The Franklin automobile was produced by Herbert Henry Franklin. All it took was a ride in an air cooled automobile designed by John Wilkinson, a Cornell University educated engineer and bicycle racer, and Franklin decided to have his company build the car.
Franklin’s manufacturer, the H.H. Franklin Manufacturing Company, began in business in 1893. In 1901 Franklin and Wilkinson joined together to build the Franklin automobile. The company that would produce and sell this car was the Franklin Automobile Company. Franklin put his name on the business, operated as CEO and primary shareholder and issued John Wilkinson stock and named him as chief engineer.
The car that Franklin had his Syracuse, New York company produce, beginning in 1902, eventually became the largest employer in Syracuse. During it’s peak, the H.H. Franklin manufacturing Company employed about 3,200 people. It’s interesting to note that the first Franklin automobile built in 1902 was the first four cylinder car produced in the U.S. A total of thirteen cars were sold in 1902. Today, the first Franklin that was built resides at the Smithsonian.
The Concept of the Air Cooled Light Weight Franklin
John Wilkinson, the designer of the Franklin, was an engineer by profession and designed his vehicle to be light weight using wood and aluminum. The focus of the design was functional as opposed to ornamental.
Everything with this automobile was designed around Wilkinson’s air cooled engine. At that time air cooled engines were considered by many to be simpler and more reliable than water cooled engines. No radiators, water pumps and hoses were required. This was also the time before anti-freeze was developed so the air cooled design fared much better at freezing temperatures.
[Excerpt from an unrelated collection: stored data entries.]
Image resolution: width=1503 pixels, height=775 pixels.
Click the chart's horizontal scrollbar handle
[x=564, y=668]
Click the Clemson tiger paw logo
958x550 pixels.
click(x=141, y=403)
The frame employed wood consisting of three ply laminated ash. The suspension used full-elliptic leaf springs. The Franklin was light and better able to absorb shocks. This provided a relatively smooth ride over the primitive roads of the era. The company advertised light weight and high power.
Just two short years after the first Franklin was introduced, the company came out with a four passenger touring car in 1904. The engine on the 1904 model put out 10 horsepower and weighed about 1,100 lbs. New car price was $1,300. As a historical comparison, Buick came out with their first two cylinder production car in 1904 at a cost of about $950. In 1904 Ford was selling their Model A for about $750.
The Franklin was first built with a four cylinder inline engine and later models were built with both four and six cylinder versions. All were air cooled and all were inline.
Franklin also was one of the few American automakers that ventured into the world of V-12′s. Although the company considered a straight eight at one time the feeling was that cooling would present a problem. Franklin then decided to pursue a V-12. The twelve cylinder engine wasn’t something entirely new since there were many car models with 12 cylinder power plants during the late teens.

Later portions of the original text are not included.